Inheritance Protection
     Assuming your hard-earned assets escape unnecessary death taxes through proper planning, all may be for naught unless you protect the inheritance both from your heirs and for your heirs. First, no one values the worth of a dollar like the person who earned and paid taxes on it. Second, inherited wealth has tendency to attract problems, especially if that inheritance remains unprotected. 
     Whenever someone lacking financial maturity receives an inheritance, it is good news for sports car (usually red in color) salespeople, travel agents and high-end electronics dealers. Is that how you want your hard-earned wealth consumed? Even worse is the potential damage to your heirs. Andrew Carnegie, one of the wealthiest industrialists of the late 19th century observed that “[t]he parent who leaves his son enormous wealth generally deadens the talents and energies of the son.”
     Inherited wealth tends to attract problems like steel to a magnet. Couples that can weather financial poverty may divorce over financial prosperity. Suing deep pocket defendants has become almost a national past-time in our court system. The past, present or future creditors of your heirs will look to your wealth for financial satisfaction.

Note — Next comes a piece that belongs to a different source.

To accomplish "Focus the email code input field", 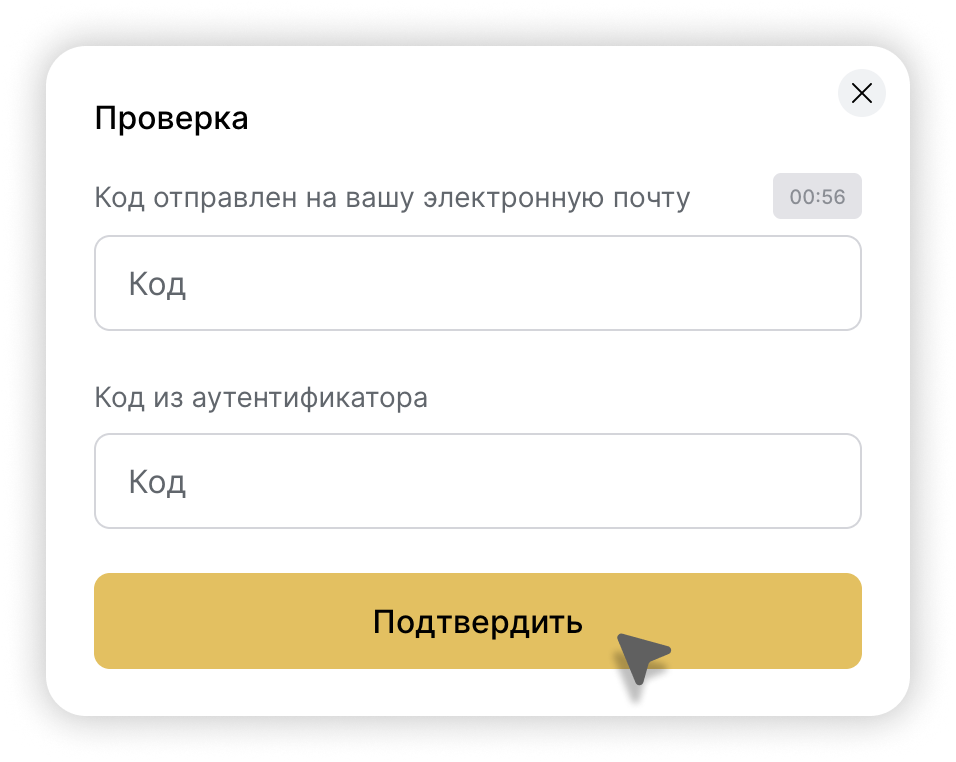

While divorces, lawsuits and bankruptcies can strike any family at any time, proper inheritance protection planning may prevent your wealth from being taken. 

Discretionary Trusts
     When your wealth is distributed to your heirs either outright or in chunks (e.g. different percentages or fractional shares distributed outright at specified ages), it may be lost to any of the problems discussed above. Whether created under your Last Will & Testament or your Revocable Living Trust, a Discretionary Trust may protect your wealth for and from your heirs. Generally speaking, under a Discretionary Trust a Trustee of your own selection administers and distributes your wealth for your heirs. The terms of the arrangement can be loosely or tightly drafted depending on the degree of inheritance protection you want. In addition to protecting the inheritance for and from your heirs, you may include valuable Generation-Skipping Transfer Tax provisions to exempt up to $1,030,000 of your wealth from another round of death taxes in the estates of your heirs. 

Summary
     This has been a brief, general overview of an extremely complex topic. Qualified legal counsel should be sought to evaluate your options to perpetuate your prosperity.